Catwoman achieves something I would not have thought possible. It made me think back fondly on Garfield. But perhaps that has more to do with my own feline prejudices than with the relative merits of the movies. The two of them, arriving in the same season, present a stark choice. If you like your cats fat and lazy, with a fondness for lasagna and a penchant for sarcasm, Garfield is the movie for you. If you prefer them sleek and hissing, with whips and leather lingerie, then help yourself to Catwoman. Really, though, the choice is an even simpler one, between Bill Murray and Halle Berry.
Berry plays Patience Philips, a frazzled would-be artist who designs advertisements for a big cosmetics company run by the reptilian George Hedare (Lambert Wilson) and his icy wife, Laurel (Sharon Stone). In the course of a frantic day, Patience tries to rescue a mysterious cat that has been stalking her and is herself saved from falling from a high window by a kindly, studly cop named Tom Lone (Benjamin Bratt).
Later on, Patience overhears some deadly corporate secrets and is bumped off by the Hedares' goons, only to be revived by that enigmatic cat, who performs mouth-to-mouth resuscitation on Patience's waterlogged body and thus endows her with super-human feline powers. Patience soon starts behaving the way that most cats do: sleeping on high shelves, tiptoeing along the back of her sofa and eating tunafish straight out of the can.
You may wonder if she also licks herself clean or leaves dead mice on the welcome mat, but these are matters the film tactfully declines to explore. She does, however, steal a motorcycle, break into a jewelry store (where a robbery is already in progress) and cut her hair using two pairs of scissors at once. Her basketball skills improve enormously.
The explanation for all this, supplied by a zany cat lady, is that Patience has become a cat woman (which is not the same thing as a cat lady). According to the cat lady, cat women, servants of the Egyptian goddess Bast, date back to ancient times and reappear throughout history. "Cat women are not contained by the rules of society," the cat lady says. This is "both a blessing and a curse." "Accept it, child."
And why not? Directed by a Frenchman with the single, not uncatlike name of Pitof, Catwoman is a howlingly silly, moderately diverting exercise in high, pointless style. Pitof's approach to storytelling is casual; he yawns and stretches over the script, which is a pedestrian piece of committee work in any case.
But the picture, full of moody, oversaturated colors, twisty camera moves and stroboscopic editing, does have a certain decadent visual flair and a louche, sneering sense of humor. Watching it is like paging through a fat European fashion magazine at high speed in the lobby of a hotel.

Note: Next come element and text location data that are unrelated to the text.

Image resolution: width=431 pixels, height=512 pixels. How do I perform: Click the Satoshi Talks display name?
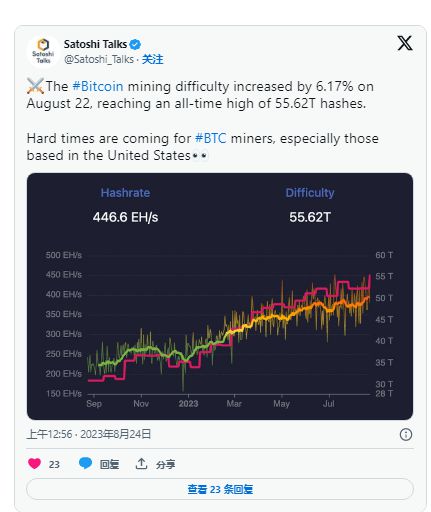point(95,44)
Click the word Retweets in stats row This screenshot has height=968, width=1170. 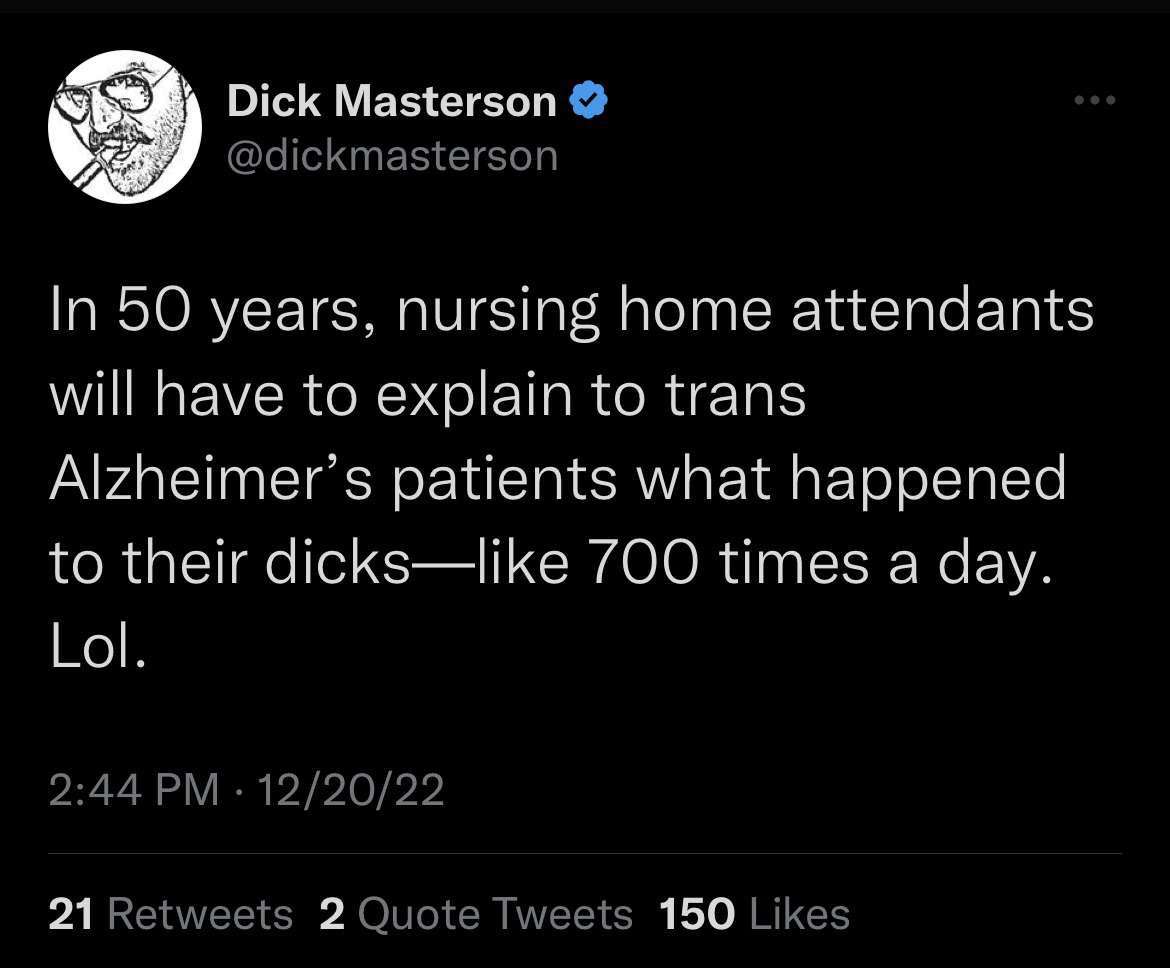tap(201, 914)
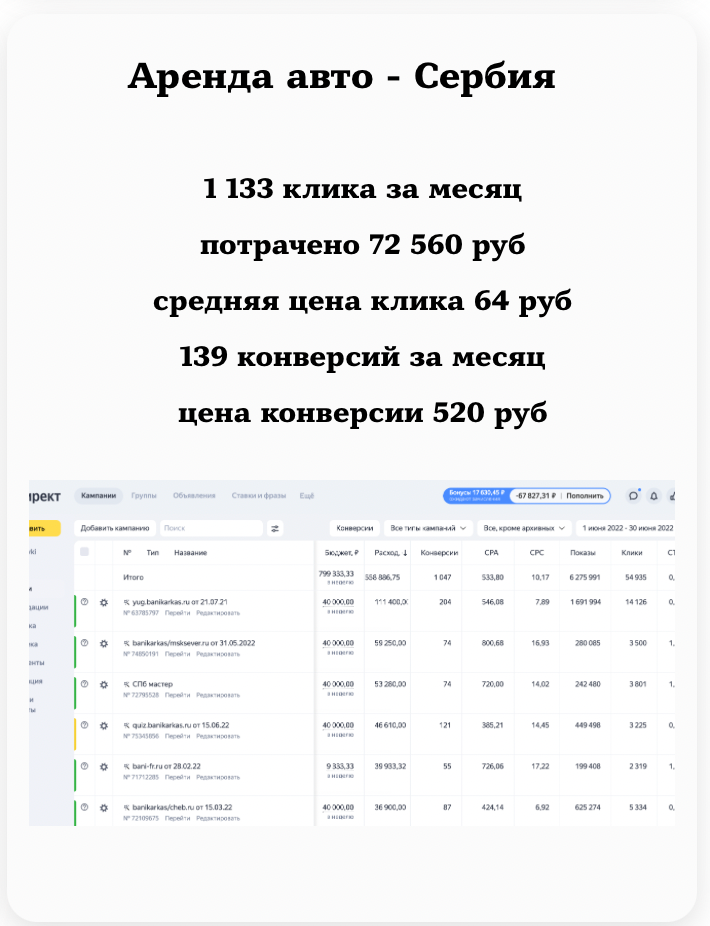Open the Все, кроме архивных filter
Viewport: 710px width, 926px height.
[x=524, y=528]
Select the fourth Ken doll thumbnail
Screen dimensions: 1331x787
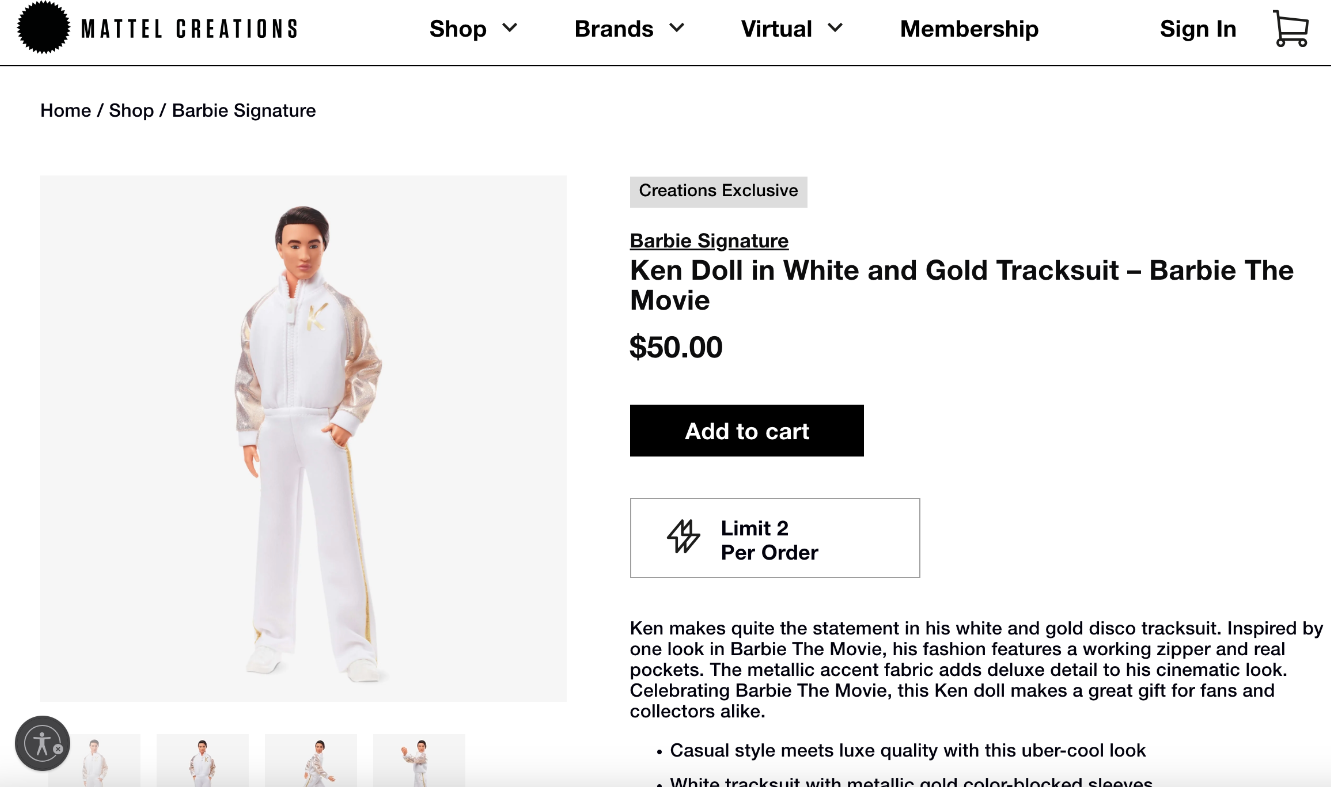click(x=419, y=761)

Through the haze of moody color, you can occasionally glimpse the flicker of an idea about female sexuality or the manufacture of beauty, but these themes are ornamental flourishes in the pretty, kinetic emptiness.
Bratt and Berry are nice to look at, though the sloppy, hyperactive computer-generated effects may cause some eyestrain. T
Their romantic scenes together are fairly dull, at least when Patience is being her everyday human self. When she puts on her mask and leather suit (accessorized with diamond-studded claws and a long, snaking whip), it's a whole different scene, and the two of them enact a teasing S-and-M ballet on a backstage catwalk.
The character of Catwoman, definitively embodied by Eartha Kitt in the old Batman television series and dutifully updated by Michelle Pfeiffer in Tim Burton's Batman Returns, has always been a camp dominatrix, a persona not entirely suited to Berry's soft, eager demeanor. She overacts Patience's flaky timidity and then, to compensate, overdoes catwoman's suave self-confidence, swinging her hips and pushing out her lips as if she were trying to attract the amorous attentions of Pepe le Pew.
The feline attribute she most lacks is the one the movie is most desperate to manufacture, which is elegant, graceful cool. Stone compensates somewhat for this deficit, and the climactic battle between Laurel and Patience is sure to thrill anyone who likes to see a good -- forgive me -- cat fight.
Like Garfield, Catwoman is really a parody of catitude, offering glib mockery of a domestic species notorious for its pride and hauteur. It exhibits nothing like the sympathy that Spider-Man brings to the melancholy arachnid soul, or the insight that Shrek 2 offers into donkey neurosis. But the cats of the world will get over this insult. Most likely by sleeping through it.